Soal Latihan
Tulis semua singkatan huruf kapital yang ada dalam kutipan teks tentang kenaikan upah minimum.

Kutipan Teks

Upah Minimum Naik Tipis, Buruh Bisa Apa?

Oleh: Deti Kutsiya Dewi

Alumnus Politeknik Negeri Jakarta

 

 

Setelah 2021 penetapan Upah Minimum Provinsi (UMP) mengalami keadaan stagnan, di tahun 2022 pemerintah merencanakan adanya kenaikan UMP. Namun ternyata, berita yang seharusnya menjadi kabar bahagia bagi para pekerja dan buruh malah mengalami banyak penolakan. Pasalnya, kenaikan UMP 2022 yang disahkan tersebut diduga tidak sebanding dengan kondisi perekonomian yang akan dihadapi. Penolakan tersebut terus disuarakan pekerja dan buruh di beberapa wilayah dan disusul rencana mogok nasional yang akan digelar pada 6-8 Desember 2021 mendatang.

Konfederasi Serikat Pekerja Indonesia (KSPI) menginginkan kenaikan UMP pada 2022 sebesar 7%-10%, namun kenaikan UMP yang terjadi di tahun 2022 di beberapa provinsi tidak lebih dari 2%. Upah minimum naik tipis, buruh bisa apa? Ya, tidak bisa apa-apa. Kenaikan UMP ini juga tidak sebanding dengan inflasi yang diprediksikan BI yang akan terjadi di 2022 yakni mencapai 4%. Indikator yang paling umum untuk mengukur tingkat inflasi adalah pergerakan harga barang dan jasa yang dikonsumsi masyarakat.

Data yang Tersedia
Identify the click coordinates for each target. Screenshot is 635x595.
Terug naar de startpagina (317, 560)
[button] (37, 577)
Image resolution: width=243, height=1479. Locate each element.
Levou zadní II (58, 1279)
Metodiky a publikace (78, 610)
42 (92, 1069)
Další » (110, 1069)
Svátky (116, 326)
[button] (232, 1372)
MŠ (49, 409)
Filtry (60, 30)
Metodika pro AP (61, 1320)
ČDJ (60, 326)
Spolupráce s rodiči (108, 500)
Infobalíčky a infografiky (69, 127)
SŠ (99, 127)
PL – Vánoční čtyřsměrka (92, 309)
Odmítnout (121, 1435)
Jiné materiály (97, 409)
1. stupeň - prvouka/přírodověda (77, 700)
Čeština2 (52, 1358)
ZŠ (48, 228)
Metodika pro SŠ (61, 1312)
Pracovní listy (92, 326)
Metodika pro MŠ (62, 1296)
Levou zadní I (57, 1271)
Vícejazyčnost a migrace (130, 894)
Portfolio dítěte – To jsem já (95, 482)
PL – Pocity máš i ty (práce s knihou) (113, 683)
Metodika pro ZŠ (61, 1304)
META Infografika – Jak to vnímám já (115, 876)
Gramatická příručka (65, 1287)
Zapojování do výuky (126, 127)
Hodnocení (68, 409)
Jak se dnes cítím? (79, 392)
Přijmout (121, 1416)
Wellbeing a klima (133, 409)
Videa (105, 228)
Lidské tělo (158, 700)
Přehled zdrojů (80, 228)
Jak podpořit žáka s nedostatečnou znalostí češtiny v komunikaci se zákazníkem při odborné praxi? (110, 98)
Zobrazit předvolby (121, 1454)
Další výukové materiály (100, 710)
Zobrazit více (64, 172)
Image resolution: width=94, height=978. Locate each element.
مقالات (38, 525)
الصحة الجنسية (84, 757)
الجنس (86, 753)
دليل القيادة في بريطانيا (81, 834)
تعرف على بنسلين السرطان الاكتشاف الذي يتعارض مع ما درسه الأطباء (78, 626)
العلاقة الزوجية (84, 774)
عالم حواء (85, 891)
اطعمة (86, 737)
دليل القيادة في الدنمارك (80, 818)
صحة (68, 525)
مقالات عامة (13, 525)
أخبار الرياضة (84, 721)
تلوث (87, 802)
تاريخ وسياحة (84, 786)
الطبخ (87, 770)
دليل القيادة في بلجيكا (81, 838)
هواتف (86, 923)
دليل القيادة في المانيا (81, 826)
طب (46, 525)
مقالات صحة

Pembahasan Soal
UMP, KSPI, BI